------ RECORDS FOR THIS TASK ------

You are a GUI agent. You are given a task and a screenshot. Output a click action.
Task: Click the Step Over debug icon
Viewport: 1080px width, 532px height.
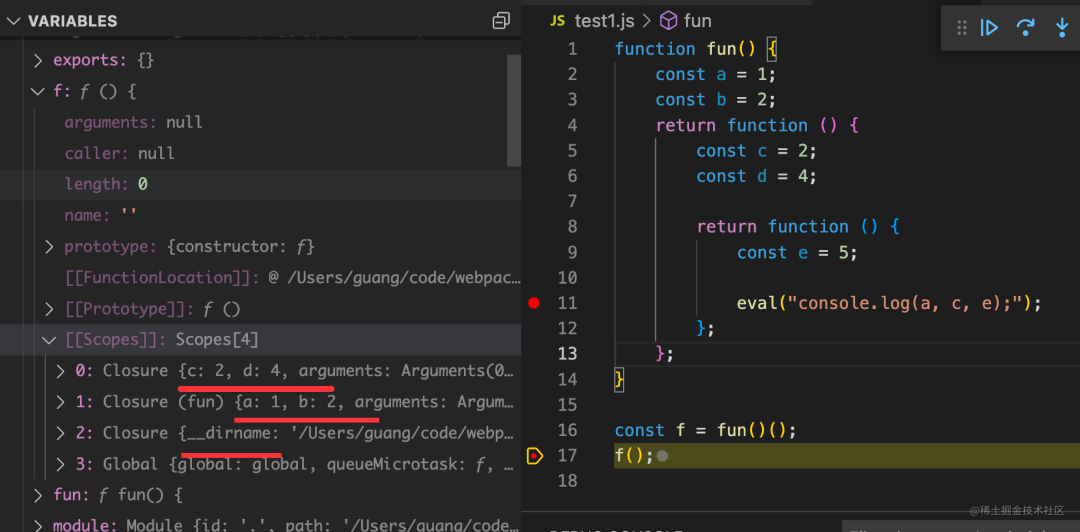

------
------ RECORDS FOR THIS TASK ------

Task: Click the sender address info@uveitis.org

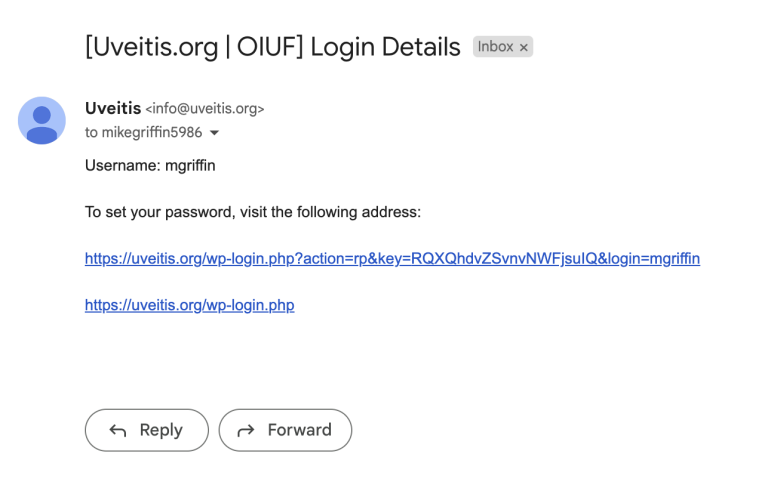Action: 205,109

------
------ RECORDS FOR THIS TASK ------

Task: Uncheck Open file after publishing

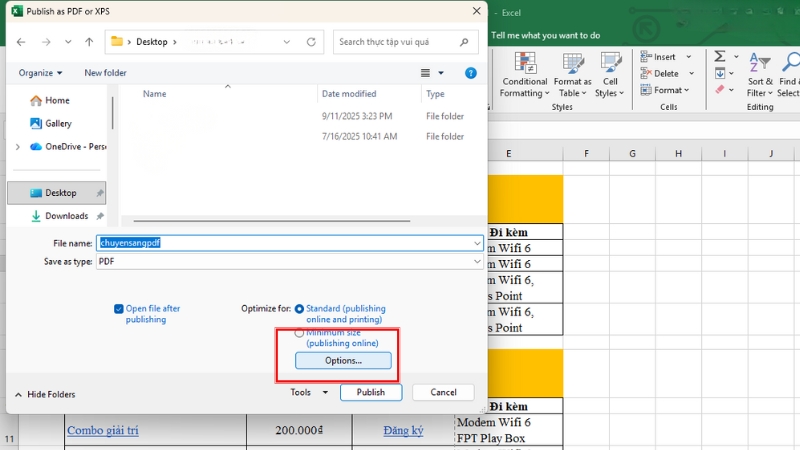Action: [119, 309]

------

**THE PROBLEM:** Your answer should be the lines above from the one containing "You are a GUI" through the one containing "Viewport: 1080px width, 532px height.", copied exactly and with both ends kept.

**EXERCISE ANSWER:**
You are a GUI agent. You are given a task and a screenshot. Output a click action.
Task: Click the Step Over debug icon
Viewport: 1080px width, 532px height.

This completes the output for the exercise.